CITATION: Hunte v. Superintendent of Financial Services and The Canada Life Assurance Company, 2014 ONSC 1270
DIVISIONAL COURT FILE NO.: 484/13
DATE: 20140226
ONTARIO
SUPERIOR COURT OF JUSTICE
DIVISIONAL COURT
KITELEY, NORDHEIMER AND HARVISON YOUNG JJ.
BETWEEN:
CARL HUNTE
Appellant
– and –
SUPERINTENDENT OF FINANCIAL SERVICES and THE CANADA LIFE ASSURANCE COMPANY
Respondents
Maxim Kaploun, for the Appellant
Deborah McPhail and Mark Bailey, for the Respondent, Superintendent of Financial Services
Jeff Galway and Max Shapiro, for the Respondent, The Canada Life Assurance Company
HEARD at Toronto: February 26, 2014
HARVISON YOUNG J. (orally)
[1] Carl Hunte appeals the decision of the Financial Services Tribunal dated September 26, 2013. The Tribunal dismissed the appellant’s claim to entitlement to a pension from his employment with The Canada Life Assurance Company.
[2] The appellant submits that the Tribunal’s decision was unreasonable and requests that this Court order that he is entitled to the pension, direct the Superintendent of Financial Services to order that the appellant has a valid claim to the pension and to direct the Superintendent to assess the quantum of the entitlement.
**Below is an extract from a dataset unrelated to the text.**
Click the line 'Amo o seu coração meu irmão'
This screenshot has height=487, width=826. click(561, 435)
[3] The appellant is 68 years old. He was employed with Crown Life Insurance Company from 1970 to 1982 with a two to three month hiatus in 1975, during which he worked at a different insurance company. Crown Life was purchased by Canada Life.
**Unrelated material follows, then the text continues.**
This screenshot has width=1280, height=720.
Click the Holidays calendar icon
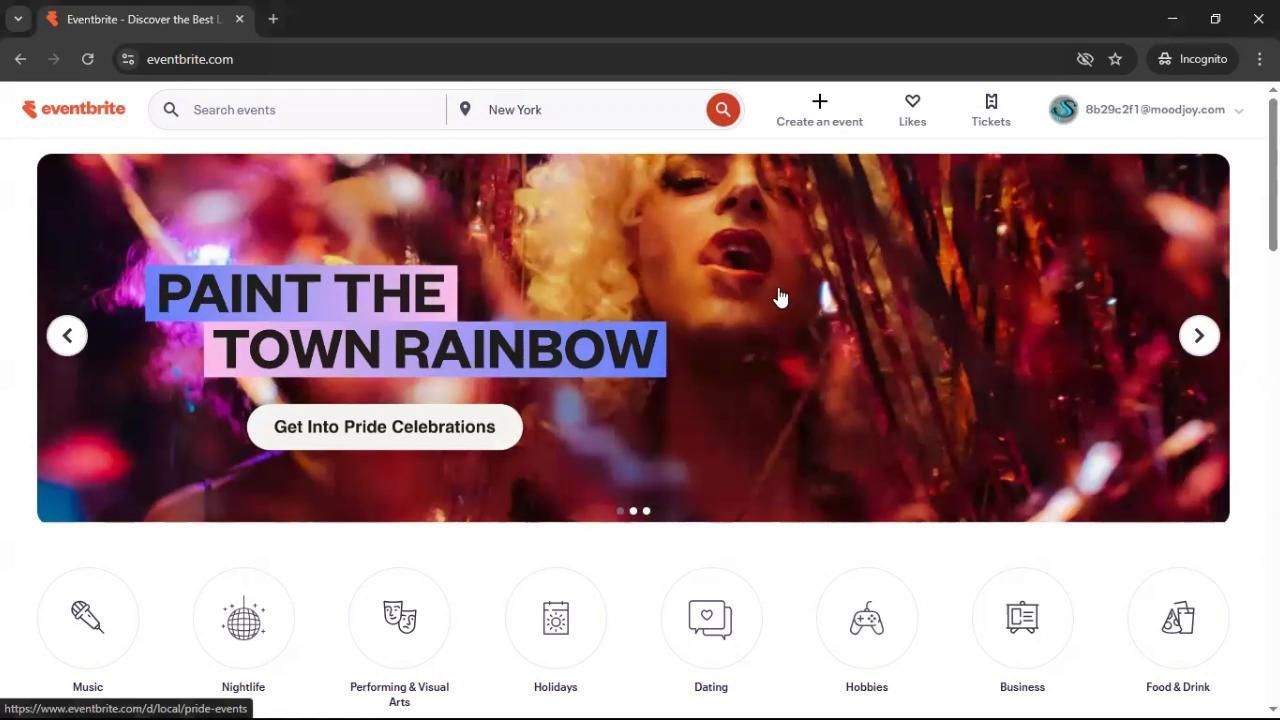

[4] The appellant claims that he is entitled to a pension pursuant to the Pension Plan because, when his employment with Crown Life terminated in 1982, he was provided with a cheque by his employer and told that it was for the return of his Additional Voluntary Contributions (“AVCs”). The Tribunal held however, that based on the evidence given at the hearing, the cheque was a cash refund for the appellant’s basic benefit contribution.
[5] The appellant argued that even if this was the case, he was still entitled to the pension plan because he had been locked in by its term. Section VIII(a) of the Pension Plan provides as follows and its interpretation is at the root of this appeal:
Locking-In Legislation
Notwithstanding anything to the contrary contained in the foregoing Section VIII, the vesting rights of a member employed in Nova Scotia, Quebec, Ontario or Alberta shall be subject to the provisions of any provincial or federal government legislation as set out below:
In the event that the member has attained 45 years of age and has completed a continuous period of 10 years in the service of the Employer or has been a member of this plan and the previous plan for 10 years, whichever event shall first occur, all retirement benefits accredited to the member in accordance with the plans shall be fully vested in respect of any such service and the contributions the member has been required to make in accordance with the terms of the plans may not be withdrawn by such member.
[6] The appellant raises two main grounds of appeal: first, whether the Tribunal’s interpretation of the Plan was reasonable; and second, whether the Tribunal was correct or reasonable in its consideration of the contra proferentum principle. The parties agree that the standard of review for decisions interpreting pension plans is reasonableness, while the standard of review for decisions interpreting the Act, is correctness: see Ontario Pension Plan v. Ratansi. We agree.
Interpretation of s. VIII (a) of the Pension Plan
[7] The appellant submits that the Pension Plan’s words are clear and unambiguous and clearly provided that the twelve year period of the appellant’s membership in the plan was sufficient to have his pension locked in. He further submits that the purpose of pension legislation generally is to set minimum standards and that Crown Life, while it might have drafted a more restrictive plan, failed to do so. We disagree.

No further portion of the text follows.